Airlines in the Lufthansa Group include Lufthansa Passenger Airlines, Lufthansa Cargo, SWISS, Austrian Airlines, Germanwings and British Midland (bmi). The report notes that rising fuel costs will be “aggravated” by the inclusion of air traffic into the EU ETS from 2012. “The adverse effects this will have are mitigated by a fuel-efficient fleet,” it says.
Despite a five-fold increase in operating profits, fuel costs rose by 1.5 billion euros (to 5.2 billion euros) in 2010 compared to 2009 as a result of price increases and are expected to rise by a further 31 per cent in 2011.
The report states that environmental protection has been assigned a high priority in the company’s goals. “As one of the decision-making criteria, environmentally compatible conduct is to be more deeply integrated in everyday decision-making process than it is at present,” it promises.

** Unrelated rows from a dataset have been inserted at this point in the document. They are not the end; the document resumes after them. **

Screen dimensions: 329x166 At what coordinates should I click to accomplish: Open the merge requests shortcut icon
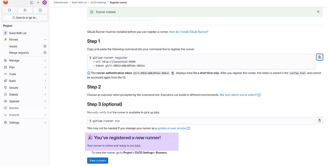pos(25,10)
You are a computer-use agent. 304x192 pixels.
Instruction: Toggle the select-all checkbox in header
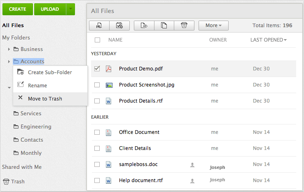tap(97, 40)
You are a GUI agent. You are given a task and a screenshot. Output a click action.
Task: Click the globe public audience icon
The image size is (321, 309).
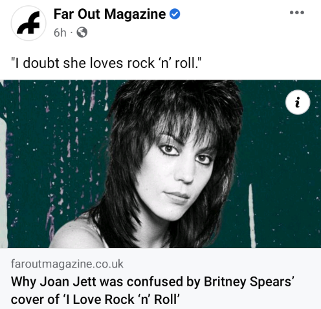tap(82, 32)
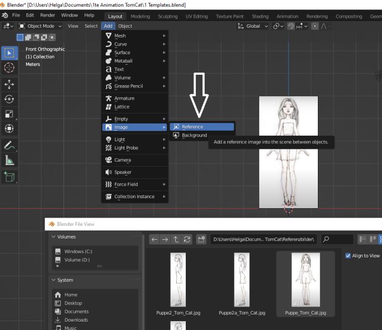Create new folder in File View
382x330 pixels.
(201, 240)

A comprehensive database of all operating processes and activities affecting the environment across the Lufthansa Group has been set up, covering energy and kerosene consumption, emissions, noise, refuse, water and waste water. Performance indicators will allow for the implementation in the medium term of a certifiable environmental management system in all the Group’s major companies.
The report details three research projects that Lufthansa is currently involved with, including the sustainable biofuel BurnFAIR project. When certification of bio-SPK fuels has been passed for use in commercial operations, Lufthansa will be running daily flights for six months between Hamburg and Frankfurt using a 50/50 blend in one engine of an Airbus A321. The main aim of the project is to investigate the effects of biofuels on an engine’s servicing and life cycle in the course of a long term experiment. The project will cost the airline around €4.1 million ($5.8m).
Another is the CARIBIC EU research project that is investigating the complex chemical and physical processes that take place in the atmosphere, involving a laboratory on board a wide-bodied Airbus. Last spring, the equipment was used to measure ash concentrations in European airspace as a result of the Icelandic volcano.
A further area of research is covering noise protection. Lufthansa is investing in active noise-protection measures by updating the entire Boeing 737 fleet stationed in Frankfurt by the end of 2011 and making technical adjustments to the engines on the older 737-300s and -500s. The adjustments will reduce noise emissions on take-off and landing by up to 2.4 decibels.